# Provided information:
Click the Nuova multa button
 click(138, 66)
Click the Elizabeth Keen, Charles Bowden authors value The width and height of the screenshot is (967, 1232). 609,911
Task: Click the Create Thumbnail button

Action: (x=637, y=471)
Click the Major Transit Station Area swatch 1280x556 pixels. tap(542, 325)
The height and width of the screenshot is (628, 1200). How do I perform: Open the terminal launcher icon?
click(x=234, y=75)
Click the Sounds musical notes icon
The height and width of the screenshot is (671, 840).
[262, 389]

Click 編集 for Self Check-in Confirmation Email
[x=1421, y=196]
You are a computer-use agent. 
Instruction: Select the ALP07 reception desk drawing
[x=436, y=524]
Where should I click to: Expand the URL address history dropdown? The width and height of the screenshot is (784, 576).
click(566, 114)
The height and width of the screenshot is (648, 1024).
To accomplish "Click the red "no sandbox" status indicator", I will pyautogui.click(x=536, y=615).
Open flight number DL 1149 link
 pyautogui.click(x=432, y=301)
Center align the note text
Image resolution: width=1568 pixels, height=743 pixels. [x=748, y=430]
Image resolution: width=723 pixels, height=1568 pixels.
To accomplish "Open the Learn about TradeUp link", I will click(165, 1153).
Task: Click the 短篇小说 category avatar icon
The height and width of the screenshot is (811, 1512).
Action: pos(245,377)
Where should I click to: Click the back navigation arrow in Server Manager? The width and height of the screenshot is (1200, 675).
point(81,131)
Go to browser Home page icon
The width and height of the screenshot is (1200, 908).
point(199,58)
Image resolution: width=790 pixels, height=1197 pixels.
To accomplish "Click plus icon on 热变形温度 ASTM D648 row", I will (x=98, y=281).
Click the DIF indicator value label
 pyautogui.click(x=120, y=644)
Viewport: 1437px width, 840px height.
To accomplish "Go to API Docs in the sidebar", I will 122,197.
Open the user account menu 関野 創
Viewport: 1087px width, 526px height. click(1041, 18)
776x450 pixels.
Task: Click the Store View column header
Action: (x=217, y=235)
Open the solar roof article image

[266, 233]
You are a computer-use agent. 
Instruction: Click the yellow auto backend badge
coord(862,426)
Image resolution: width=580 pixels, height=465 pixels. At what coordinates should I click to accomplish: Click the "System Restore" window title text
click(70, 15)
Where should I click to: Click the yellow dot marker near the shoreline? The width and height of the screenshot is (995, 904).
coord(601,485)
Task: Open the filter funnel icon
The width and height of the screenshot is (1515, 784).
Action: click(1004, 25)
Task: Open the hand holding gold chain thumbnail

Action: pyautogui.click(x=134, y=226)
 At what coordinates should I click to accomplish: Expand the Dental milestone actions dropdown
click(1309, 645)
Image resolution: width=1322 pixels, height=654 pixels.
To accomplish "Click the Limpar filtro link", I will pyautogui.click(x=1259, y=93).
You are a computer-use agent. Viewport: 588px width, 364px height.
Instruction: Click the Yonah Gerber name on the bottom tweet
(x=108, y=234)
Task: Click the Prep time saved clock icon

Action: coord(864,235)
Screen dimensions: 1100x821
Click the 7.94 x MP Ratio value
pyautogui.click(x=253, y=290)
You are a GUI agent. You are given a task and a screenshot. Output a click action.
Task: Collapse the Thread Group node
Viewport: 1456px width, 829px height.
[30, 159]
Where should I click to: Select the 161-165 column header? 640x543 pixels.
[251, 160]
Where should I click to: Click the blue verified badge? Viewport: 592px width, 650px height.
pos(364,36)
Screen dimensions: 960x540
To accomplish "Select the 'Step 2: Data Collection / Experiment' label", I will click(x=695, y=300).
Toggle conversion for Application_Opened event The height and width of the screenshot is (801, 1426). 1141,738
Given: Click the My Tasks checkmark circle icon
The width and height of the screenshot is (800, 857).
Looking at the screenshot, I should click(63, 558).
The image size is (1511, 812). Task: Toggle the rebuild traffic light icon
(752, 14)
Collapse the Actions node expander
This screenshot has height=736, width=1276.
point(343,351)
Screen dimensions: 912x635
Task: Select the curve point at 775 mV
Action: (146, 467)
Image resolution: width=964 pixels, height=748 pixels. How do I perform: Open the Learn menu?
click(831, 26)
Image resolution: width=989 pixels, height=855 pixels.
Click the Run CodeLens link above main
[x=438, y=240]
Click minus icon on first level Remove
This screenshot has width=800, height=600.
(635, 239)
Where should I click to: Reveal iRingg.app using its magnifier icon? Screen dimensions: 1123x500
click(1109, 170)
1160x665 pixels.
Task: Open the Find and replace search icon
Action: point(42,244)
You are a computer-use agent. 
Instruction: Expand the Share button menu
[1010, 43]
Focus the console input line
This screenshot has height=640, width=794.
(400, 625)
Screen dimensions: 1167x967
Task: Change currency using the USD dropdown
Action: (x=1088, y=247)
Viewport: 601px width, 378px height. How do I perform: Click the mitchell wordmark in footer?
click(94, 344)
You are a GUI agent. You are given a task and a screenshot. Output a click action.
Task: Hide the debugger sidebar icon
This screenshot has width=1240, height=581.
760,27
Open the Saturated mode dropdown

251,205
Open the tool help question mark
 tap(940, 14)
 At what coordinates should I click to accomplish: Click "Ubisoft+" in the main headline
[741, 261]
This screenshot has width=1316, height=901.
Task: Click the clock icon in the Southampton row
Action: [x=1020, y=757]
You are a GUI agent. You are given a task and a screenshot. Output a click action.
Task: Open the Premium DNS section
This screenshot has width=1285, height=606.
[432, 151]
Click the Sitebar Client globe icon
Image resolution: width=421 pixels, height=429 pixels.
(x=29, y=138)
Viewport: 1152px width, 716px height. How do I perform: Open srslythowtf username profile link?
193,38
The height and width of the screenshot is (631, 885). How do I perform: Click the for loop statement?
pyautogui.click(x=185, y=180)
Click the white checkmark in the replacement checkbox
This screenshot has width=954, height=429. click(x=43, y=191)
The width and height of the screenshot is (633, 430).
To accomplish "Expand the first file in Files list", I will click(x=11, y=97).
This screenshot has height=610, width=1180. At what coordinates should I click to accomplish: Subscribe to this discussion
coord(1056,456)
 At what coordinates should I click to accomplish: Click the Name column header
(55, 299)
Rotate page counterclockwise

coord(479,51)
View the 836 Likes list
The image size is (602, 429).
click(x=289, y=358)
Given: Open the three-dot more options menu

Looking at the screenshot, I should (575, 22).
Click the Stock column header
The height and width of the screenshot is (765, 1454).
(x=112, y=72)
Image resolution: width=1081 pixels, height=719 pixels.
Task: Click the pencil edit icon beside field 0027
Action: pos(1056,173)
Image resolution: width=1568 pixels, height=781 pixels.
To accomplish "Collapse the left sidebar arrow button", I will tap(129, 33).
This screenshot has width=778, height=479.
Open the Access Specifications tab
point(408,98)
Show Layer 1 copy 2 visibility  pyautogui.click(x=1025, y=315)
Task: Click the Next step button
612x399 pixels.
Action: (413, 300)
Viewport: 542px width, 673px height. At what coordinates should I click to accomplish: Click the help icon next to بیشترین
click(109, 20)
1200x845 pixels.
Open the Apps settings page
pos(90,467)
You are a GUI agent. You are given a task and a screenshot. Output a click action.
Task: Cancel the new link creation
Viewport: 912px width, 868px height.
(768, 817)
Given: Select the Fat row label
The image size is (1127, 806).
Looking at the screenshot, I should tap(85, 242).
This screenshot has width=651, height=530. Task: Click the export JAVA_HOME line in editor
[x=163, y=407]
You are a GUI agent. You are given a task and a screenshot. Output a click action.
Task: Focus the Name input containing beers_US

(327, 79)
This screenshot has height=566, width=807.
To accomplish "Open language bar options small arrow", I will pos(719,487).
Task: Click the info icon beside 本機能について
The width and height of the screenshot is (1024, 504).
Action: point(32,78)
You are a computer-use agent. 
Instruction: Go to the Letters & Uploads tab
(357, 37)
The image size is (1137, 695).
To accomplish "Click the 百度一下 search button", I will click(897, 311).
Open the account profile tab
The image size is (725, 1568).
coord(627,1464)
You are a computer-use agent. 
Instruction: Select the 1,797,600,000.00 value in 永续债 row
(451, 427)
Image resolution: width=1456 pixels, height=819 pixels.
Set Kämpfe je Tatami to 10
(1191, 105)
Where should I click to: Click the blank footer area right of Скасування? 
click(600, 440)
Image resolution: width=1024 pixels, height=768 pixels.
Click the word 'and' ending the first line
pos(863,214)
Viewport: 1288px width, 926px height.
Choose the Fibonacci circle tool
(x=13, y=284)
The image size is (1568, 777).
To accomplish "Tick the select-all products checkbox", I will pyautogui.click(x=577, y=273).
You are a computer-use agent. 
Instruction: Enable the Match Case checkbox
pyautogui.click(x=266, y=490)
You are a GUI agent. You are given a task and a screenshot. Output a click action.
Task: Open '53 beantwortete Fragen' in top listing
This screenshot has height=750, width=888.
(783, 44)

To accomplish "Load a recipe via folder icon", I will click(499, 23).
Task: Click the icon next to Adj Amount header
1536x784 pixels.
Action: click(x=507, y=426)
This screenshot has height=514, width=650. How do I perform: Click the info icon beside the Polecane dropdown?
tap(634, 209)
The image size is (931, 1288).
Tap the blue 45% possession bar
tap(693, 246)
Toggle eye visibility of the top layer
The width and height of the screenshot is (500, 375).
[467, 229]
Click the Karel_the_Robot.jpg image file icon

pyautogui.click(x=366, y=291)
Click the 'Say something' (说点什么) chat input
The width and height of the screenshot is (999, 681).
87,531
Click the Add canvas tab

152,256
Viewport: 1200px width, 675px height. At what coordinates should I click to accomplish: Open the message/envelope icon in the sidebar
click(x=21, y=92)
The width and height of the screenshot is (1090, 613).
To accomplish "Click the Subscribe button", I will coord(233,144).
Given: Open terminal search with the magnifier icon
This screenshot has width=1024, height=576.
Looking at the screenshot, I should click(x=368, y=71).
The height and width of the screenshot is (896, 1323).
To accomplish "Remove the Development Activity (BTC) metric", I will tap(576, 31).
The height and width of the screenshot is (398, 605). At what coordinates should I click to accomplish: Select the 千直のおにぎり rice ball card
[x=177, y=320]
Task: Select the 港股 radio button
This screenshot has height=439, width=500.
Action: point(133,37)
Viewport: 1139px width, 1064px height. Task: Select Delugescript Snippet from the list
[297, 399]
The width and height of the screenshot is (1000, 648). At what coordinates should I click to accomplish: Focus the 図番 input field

# Exercise:
An exact copy of the lines above, from the one containing "At what coordinates should I click to accomplish: Click the Name" through the one containing "This screenshot has height=566, width=807.", is the whole of the answer.

# Result of the task:
 At what coordinates should I click to accomplish: Click the Name column header
(55, 299)
Rotate page counterclockwise

coord(479,51)
View the 836 Likes list
The image size is (602, 429).
click(x=289, y=358)
Given: Open the three-dot more options menu

Looking at the screenshot, I should (575, 22).
Click the Stock column header
The height and width of the screenshot is (765, 1454).
(x=112, y=72)
Image resolution: width=1081 pixels, height=719 pixels.
Task: Click the pencil edit icon beside field 0027
Action: pos(1056,173)
Image resolution: width=1568 pixels, height=781 pixels.
To accomplish "Collapse the left sidebar arrow button", I will tap(129, 33).
This screenshot has width=778, height=479.
Open the Access Specifications tab
point(408,98)
Show Layer 1 copy 2 visibility  pyautogui.click(x=1025, y=315)
Task: Click the Next step button
612x399 pixels.
Action: (413, 300)
Viewport: 542px width, 673px height. At what coordinates should I click to accomplish: Click the help icon next to بیشترین
click(109, 20)
1200x845 pixels.
Open the Apps settings page
pos(90,467)
You are a GUI agent. You are given a task and a screenshot. Output a click action.
Task: Cancel the new link creation
Viewport: 912px width, 868px height.
(768, 817)
Given: Select the Fat row label
The image size is (1127, 806).
Looking at the screenshot, I should tap(85, 242).
This screenshot has width=651, height=530. Task: Click the export JAVA_HOME line in editor
[x=163, y=407]
You are a GUI agent. You are given a task and a screenshot. Output a click action.
Task: Focus the Name input containing beers_US

(327, 79)
This screenshot has height=566, width=807.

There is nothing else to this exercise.